Closed stavert closed 2 years ago
Hey All,
I've finally found some time to play around some more this evening. I've been able to narrow down to a specific query which causes the CPU to spike. @testn I've actually found that this old section of code (probably through a lot of schema extensions over the years) is, in fact, querying/returning 313 columns. My apologies for saying that I didn't think we would have over 300. I have an API whittled down to just this single query which causes the issue.
If I stop interacting with my test site/API and let the instance just sit for approximately 20 minutes, the CPU will settle down. I had strace running and happened to capture the following right as the node process settled:
It would probably take a large effort to try to rewrite this query if it's the joins but, certainly, I think we could whittle down the attributes being returned so we're not returning entire tables columns.
I will be consulting with some of our DB experts further.
Of course, as bad as this appears to be, I have to pursue to see if we can figure out what package change(s) may have caused this to begin to rear it's ugly head so we can drive to a full explanation, or even a fix?
@ddolcimascolo Can you speak to your patterns at all to see if you're seeing anything similar?
Ain't it fun!!
Another strange observation....
When I let the CPU settle, it becomes harder and harder to get the CPU to peg. I'm now hitting this API and the problem will not occur. It seems that if I start my node process from scratch, I can hit this API/query maybe two times and the CPU pegs. Wait 20 minutes for settle, try again and it takes longer. I waited then for the settle to occur after another 20 minutes and was then unable to recreate the problem.
@testn @ddolcimascolo 99% of time in epoll_wait seems expected to me - this is how event loop in node works, most of the time process is in the sleeping state waiting for timeout/network events from file handles.
@testn could above comments be a sign of GC pressure? I'll try to recreate load test with sequelize and 300+ number of columns
the profiler trace from @stavert seems to indicate that gc time is only around 1% only. It would be nice if @stavert can add --trace-gc and compare both. The fact that the new code iterates through each row much faster could cause higher churn on the GC.
@stavert if you can email me the memory heap profile when CPU is pegged, it would be great.

Stored records:
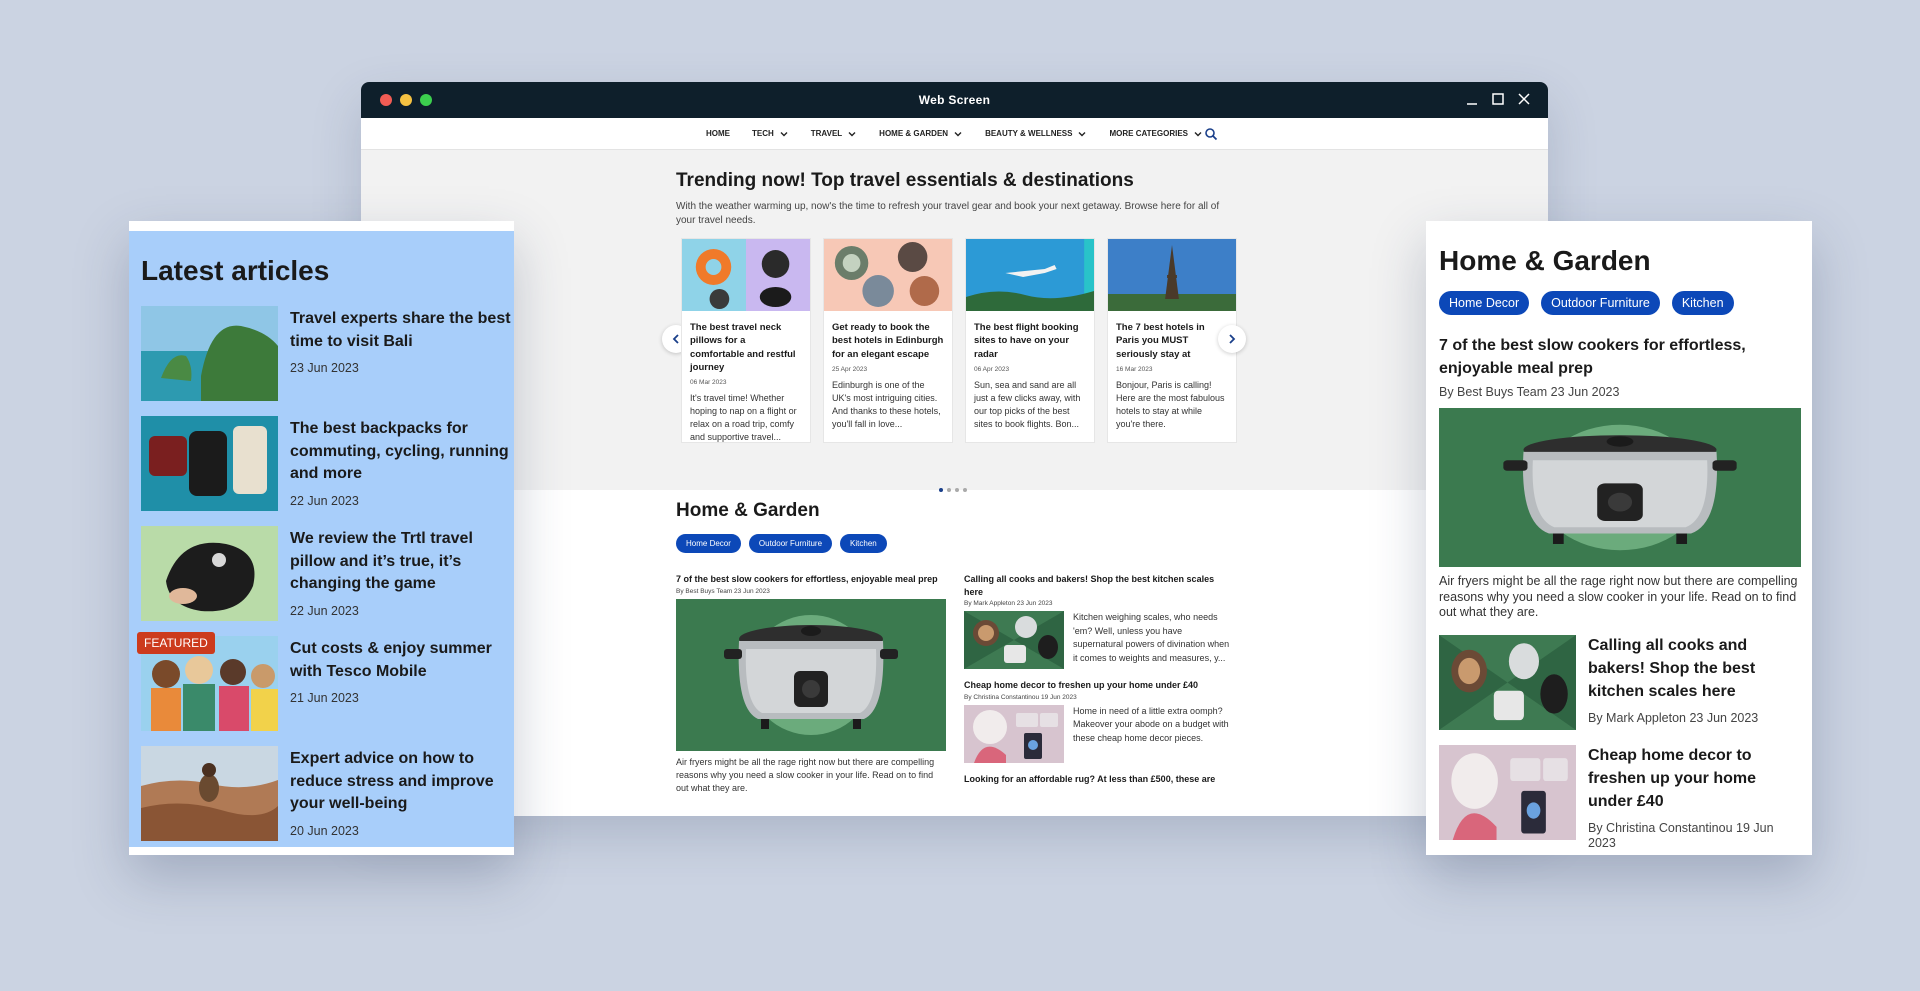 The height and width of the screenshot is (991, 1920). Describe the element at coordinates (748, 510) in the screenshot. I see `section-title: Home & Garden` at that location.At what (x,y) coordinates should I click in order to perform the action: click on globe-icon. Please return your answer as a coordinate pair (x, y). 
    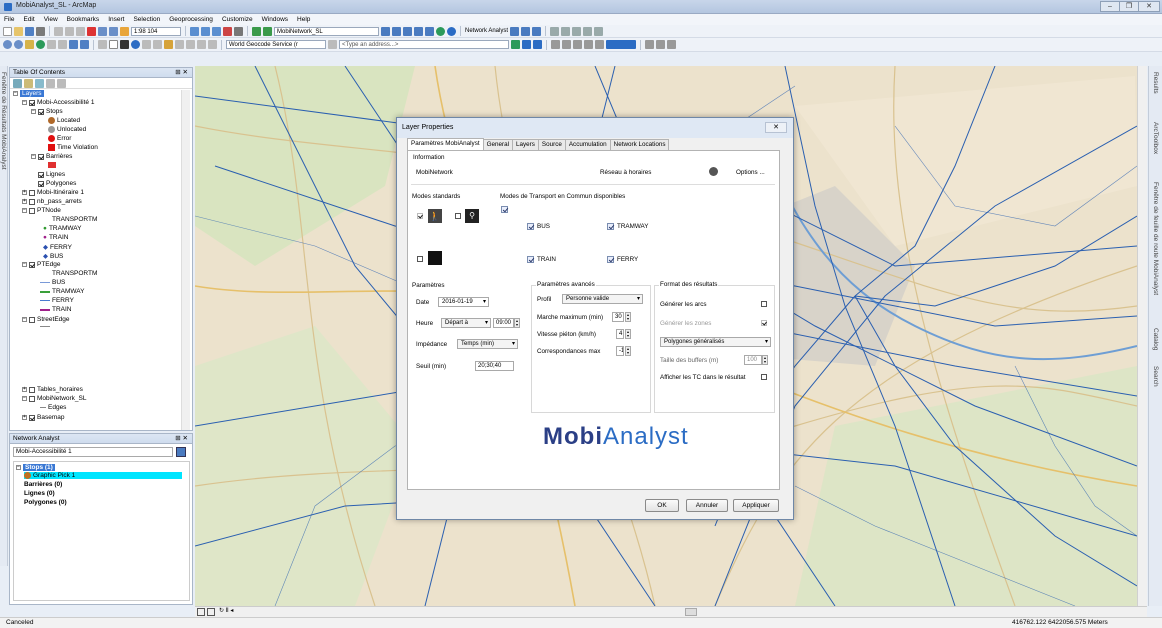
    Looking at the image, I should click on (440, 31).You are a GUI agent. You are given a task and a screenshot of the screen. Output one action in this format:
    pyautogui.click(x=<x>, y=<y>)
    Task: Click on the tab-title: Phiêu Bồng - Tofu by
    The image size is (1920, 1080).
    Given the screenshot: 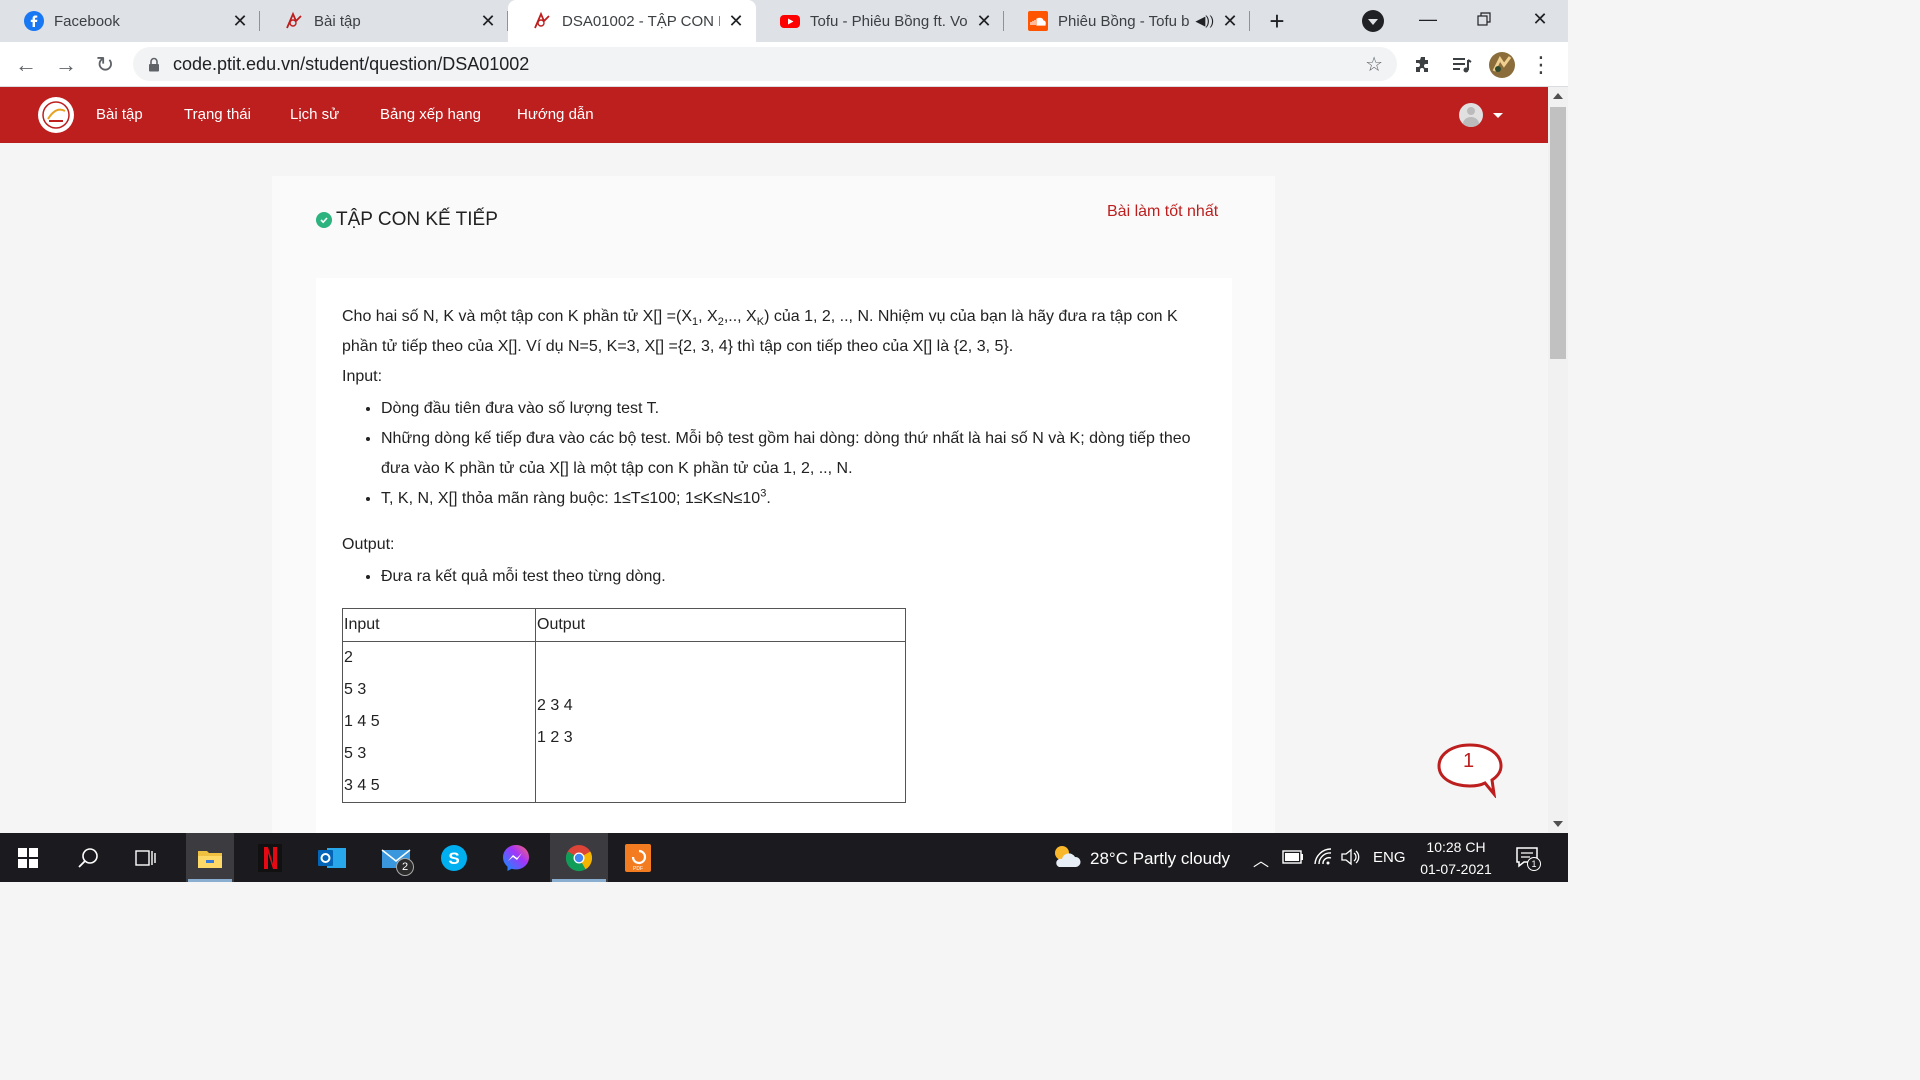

◆ Task to complete ◆
Check each statement against the thread about the CPU spike and answer yes or no, quoting the words from the thread that settle it. (a) The problem query returns 313 columns. (b) Once the CPU has settled, getting it to peg again becomes easier. (c) The profiler trace puts garbage collection time at around 1%.

◆ Result below ◆
(a) Yes: "is, in fact, querying/returning 313 columns."
(b) No: "When I let the CPU settle, it becomes harder and harder to get the CPU to peg."
(c) Yes: "the profiler trace from @stavert seems to indicate that gc time is only around 1% only."